The CI pipeline runs automatically on every push and pull request to the main branch. Its purpose is to provide rapid feedback and prevent errors from being merged into the main codebase. The workflow is defined in .github/workflows/ci.yml.

It consists of three main jobs that run in parallel after an initial setup:

graph TD A[Push or PR to `main`] --> B{CI Workflow}; B --> C[test_and_lint]; C -- Success --> D[validate_dvc_pipeline]; C -- Success --> E[build_prediction_server];

🧪 1. test_and_lint

This is the first gate of quality control. It performs three critical checks:

  • Linting: Uses ruff check . to enforce code style and detect common errors.
  • Formatting: Uses ruff format --check . to ensure consistent code formatting.
  • Unit Testing: Executes the entire test suite with pytest to verify that individual components work as expected.
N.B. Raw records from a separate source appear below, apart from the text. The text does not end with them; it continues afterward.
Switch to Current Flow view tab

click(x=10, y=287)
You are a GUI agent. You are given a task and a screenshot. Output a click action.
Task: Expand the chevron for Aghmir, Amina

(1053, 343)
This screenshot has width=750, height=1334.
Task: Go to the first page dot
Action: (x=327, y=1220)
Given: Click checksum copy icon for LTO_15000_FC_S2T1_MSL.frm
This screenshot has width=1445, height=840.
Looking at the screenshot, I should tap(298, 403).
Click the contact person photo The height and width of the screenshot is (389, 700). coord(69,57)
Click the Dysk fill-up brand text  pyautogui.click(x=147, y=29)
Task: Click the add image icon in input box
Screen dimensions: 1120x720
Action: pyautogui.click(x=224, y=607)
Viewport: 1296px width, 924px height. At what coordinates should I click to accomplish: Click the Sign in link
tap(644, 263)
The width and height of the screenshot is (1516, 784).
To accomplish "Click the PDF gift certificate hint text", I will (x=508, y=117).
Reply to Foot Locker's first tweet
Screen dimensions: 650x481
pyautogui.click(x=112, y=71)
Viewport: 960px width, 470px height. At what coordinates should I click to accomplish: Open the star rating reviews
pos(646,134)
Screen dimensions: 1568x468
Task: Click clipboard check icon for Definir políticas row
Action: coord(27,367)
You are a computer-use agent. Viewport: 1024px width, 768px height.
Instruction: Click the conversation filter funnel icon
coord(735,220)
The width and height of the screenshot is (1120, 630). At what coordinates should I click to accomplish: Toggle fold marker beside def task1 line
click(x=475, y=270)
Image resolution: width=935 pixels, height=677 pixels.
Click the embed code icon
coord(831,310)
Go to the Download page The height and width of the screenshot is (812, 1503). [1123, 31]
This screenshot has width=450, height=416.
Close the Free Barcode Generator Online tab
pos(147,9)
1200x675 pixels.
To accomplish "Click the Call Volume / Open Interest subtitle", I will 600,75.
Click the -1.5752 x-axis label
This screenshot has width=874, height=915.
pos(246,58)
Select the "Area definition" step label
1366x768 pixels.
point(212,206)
⛓️ 2. validate_dvc_pipeline

This job runs only after test_and_lint succeeds. It ensures the end-to-end data pipeline is reproducible and functional:

  1. Configure Credentials: Securely configures credentials for MLflow (AWS) and DVC (Backblaze B2) using GitHub Secrets.
  2. Pull DVC Data: Runs dvc pull to download the data, models, and artifacts required for the pipeline.
  3. Reproduce Pipeline: Executes dvc repro to run the entire DVC pipeline from start to finish. This is a crucial integration test that validates the data processing and model training stages defined in dvc.yaml.

🐳 3. build_prediction_server

This job also runs after test_and_lint and verifies that the prediction server's Docker image can be built successfully, catching any potential dependency or configuration issues early.